Cautiously, I take a step into the accursed structure. It is a skyscraper, allowing me to survey the glitching fields for miles about. It is a dank dungeon, hundreds of meters underground from sunlight's reach. It is a castle, a minka, a dacha, a cathedral and everything in between. The stone beneath my feet stays stable as the building fluxes between the real and irreal, desperate to answer a question that was never asked.


And then there is a face.

At the center of it all, there is a face. It stares at me. I wander and its eyes follow me. It is barely a face — more an abstract mess of shapes and colours blending and mixing in and out of existence — but the weight of two eyes that stare at me is suffocating, pressing down upon my very being.
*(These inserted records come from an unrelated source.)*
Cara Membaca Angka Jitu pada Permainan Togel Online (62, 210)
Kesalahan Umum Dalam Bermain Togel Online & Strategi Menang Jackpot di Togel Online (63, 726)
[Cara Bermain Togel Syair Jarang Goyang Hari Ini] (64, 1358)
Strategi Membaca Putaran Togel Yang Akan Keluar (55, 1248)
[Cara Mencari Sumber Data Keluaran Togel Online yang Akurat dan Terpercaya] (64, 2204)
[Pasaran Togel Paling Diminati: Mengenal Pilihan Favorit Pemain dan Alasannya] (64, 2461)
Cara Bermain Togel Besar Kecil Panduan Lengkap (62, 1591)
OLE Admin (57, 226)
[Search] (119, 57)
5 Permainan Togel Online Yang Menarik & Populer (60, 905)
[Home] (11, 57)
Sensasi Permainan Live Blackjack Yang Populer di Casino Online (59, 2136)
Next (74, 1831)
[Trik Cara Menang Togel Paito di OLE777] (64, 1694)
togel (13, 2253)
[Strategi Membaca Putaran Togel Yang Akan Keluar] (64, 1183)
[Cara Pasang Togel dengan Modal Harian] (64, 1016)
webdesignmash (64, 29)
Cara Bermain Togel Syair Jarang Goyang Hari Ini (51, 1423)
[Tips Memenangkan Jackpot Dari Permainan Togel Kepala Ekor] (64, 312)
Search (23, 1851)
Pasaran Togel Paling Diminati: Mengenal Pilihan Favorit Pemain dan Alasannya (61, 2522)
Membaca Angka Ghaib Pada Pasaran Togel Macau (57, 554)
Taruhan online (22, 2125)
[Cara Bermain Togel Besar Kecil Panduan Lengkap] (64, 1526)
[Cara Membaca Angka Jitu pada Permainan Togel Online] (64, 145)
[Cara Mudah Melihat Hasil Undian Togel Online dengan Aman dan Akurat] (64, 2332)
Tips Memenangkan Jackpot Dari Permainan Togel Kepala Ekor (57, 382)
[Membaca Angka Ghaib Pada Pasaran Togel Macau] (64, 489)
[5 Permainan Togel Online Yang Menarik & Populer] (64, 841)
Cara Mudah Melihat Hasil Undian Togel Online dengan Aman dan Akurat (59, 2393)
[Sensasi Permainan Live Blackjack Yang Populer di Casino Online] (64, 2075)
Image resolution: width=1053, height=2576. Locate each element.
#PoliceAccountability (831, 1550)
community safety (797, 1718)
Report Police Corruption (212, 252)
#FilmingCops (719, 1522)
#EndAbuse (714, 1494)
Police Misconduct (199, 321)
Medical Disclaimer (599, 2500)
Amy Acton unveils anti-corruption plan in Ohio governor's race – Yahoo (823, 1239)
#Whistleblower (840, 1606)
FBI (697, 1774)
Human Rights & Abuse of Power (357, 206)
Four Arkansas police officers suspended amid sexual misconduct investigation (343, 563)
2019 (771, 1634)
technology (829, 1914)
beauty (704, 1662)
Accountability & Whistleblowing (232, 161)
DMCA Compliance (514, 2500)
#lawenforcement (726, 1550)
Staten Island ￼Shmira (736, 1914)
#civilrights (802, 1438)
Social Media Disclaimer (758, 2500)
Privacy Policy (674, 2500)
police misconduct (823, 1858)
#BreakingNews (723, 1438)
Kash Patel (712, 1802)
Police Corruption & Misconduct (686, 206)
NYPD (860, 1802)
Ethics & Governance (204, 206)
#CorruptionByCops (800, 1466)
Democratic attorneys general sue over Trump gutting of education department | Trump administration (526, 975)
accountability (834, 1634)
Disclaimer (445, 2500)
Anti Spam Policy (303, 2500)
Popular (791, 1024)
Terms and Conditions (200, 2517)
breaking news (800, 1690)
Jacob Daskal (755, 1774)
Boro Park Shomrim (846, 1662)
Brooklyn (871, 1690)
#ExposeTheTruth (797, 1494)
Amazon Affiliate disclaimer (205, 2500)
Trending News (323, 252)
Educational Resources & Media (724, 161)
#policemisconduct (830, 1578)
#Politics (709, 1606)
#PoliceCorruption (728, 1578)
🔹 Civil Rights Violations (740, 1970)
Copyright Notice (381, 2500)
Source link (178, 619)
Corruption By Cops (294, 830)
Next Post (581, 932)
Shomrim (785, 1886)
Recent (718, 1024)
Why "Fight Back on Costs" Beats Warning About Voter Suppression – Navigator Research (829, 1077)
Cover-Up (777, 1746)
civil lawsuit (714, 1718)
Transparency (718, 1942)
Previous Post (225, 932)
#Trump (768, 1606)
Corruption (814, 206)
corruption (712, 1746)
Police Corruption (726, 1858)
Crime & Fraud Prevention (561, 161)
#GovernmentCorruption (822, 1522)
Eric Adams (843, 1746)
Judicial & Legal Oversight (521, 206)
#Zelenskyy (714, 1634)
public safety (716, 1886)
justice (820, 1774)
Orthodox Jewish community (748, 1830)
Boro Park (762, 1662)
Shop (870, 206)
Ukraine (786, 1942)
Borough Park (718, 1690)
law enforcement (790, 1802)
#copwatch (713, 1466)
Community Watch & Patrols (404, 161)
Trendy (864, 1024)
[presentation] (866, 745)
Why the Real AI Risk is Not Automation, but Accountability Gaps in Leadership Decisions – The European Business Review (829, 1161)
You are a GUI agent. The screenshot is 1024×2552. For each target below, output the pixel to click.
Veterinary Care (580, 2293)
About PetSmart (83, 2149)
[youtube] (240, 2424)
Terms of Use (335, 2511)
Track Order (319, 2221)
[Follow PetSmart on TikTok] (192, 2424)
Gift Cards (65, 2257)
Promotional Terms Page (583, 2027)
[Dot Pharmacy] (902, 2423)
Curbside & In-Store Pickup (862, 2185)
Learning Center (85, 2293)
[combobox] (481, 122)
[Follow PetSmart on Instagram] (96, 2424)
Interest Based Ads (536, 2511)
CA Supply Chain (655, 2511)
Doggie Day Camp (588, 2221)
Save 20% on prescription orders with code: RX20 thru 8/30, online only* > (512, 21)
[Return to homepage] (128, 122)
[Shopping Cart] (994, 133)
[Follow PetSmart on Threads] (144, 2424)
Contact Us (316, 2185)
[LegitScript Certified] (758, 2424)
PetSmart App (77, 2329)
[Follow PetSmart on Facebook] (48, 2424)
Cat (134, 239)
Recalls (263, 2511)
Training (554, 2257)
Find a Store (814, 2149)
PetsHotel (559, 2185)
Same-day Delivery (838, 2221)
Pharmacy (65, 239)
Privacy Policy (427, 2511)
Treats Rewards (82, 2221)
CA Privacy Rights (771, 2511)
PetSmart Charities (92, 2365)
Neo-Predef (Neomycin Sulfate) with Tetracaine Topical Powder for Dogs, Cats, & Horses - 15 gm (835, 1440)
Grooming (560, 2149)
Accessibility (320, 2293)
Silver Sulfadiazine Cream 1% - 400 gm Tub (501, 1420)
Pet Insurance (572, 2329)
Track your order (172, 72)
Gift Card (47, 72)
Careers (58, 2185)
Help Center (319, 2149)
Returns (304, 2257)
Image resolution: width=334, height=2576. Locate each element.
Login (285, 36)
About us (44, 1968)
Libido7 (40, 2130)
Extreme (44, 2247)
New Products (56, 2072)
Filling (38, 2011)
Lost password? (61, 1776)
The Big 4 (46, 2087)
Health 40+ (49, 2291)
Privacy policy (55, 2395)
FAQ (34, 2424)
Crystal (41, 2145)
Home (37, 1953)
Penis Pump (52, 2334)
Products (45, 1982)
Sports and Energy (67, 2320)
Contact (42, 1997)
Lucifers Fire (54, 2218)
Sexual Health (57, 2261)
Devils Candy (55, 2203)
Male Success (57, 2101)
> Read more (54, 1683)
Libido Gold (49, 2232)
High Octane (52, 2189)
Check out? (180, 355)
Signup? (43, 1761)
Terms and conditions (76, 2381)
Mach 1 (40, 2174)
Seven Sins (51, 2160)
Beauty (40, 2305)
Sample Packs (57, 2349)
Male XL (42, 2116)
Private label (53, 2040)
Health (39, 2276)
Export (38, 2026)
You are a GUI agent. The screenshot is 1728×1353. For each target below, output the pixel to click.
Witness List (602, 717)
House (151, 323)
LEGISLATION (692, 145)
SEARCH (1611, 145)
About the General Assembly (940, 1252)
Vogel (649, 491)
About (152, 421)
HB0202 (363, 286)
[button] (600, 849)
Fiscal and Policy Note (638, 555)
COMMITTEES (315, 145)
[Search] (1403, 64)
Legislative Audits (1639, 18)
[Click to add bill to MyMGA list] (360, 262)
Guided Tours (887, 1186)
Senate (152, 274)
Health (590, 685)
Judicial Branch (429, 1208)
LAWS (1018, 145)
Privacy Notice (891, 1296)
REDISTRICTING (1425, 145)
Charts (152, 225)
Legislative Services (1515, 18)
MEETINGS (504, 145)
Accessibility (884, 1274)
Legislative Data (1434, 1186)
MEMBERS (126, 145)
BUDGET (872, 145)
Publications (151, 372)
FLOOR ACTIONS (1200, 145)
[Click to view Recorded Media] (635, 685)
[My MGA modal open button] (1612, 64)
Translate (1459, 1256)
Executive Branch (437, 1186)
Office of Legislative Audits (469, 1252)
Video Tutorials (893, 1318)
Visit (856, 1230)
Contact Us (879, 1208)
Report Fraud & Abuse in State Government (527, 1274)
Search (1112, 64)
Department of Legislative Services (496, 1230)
I wish for it to be gone, and yet it remains. I rush away from it, deeper into the rapidly shifting labyrinth, and yet it remains. I run down a pulsating corridor to escape, and yet it remains, staring from a distance. This isn't a simulacrum, it does not listen to me, and it has such weight. Such being. I feel an eternity of life and experience and suffering bore into the back of my skull.







With shaking legs, I walk towards it. One step. It stares. Two steps. It stares. I inch towards it until there is no room left for me to stall and no room left for it to give. The castle ceases to shift and we are in a prison, brutalist and functional in it's design. The unperson looks at me, and I look back. Without words or thoughts, it says so much. It conveys anguish. Pain. Feelings I do not have words for and words I can not accurately recall. I imagine a thousand lifetimes of sorrow and agony, an existence divorced from The Singularity, and I remember them as if they were my own. Tears well in my eyes as I live the unlife this soul has suffered through as I reach towards it in sympathy.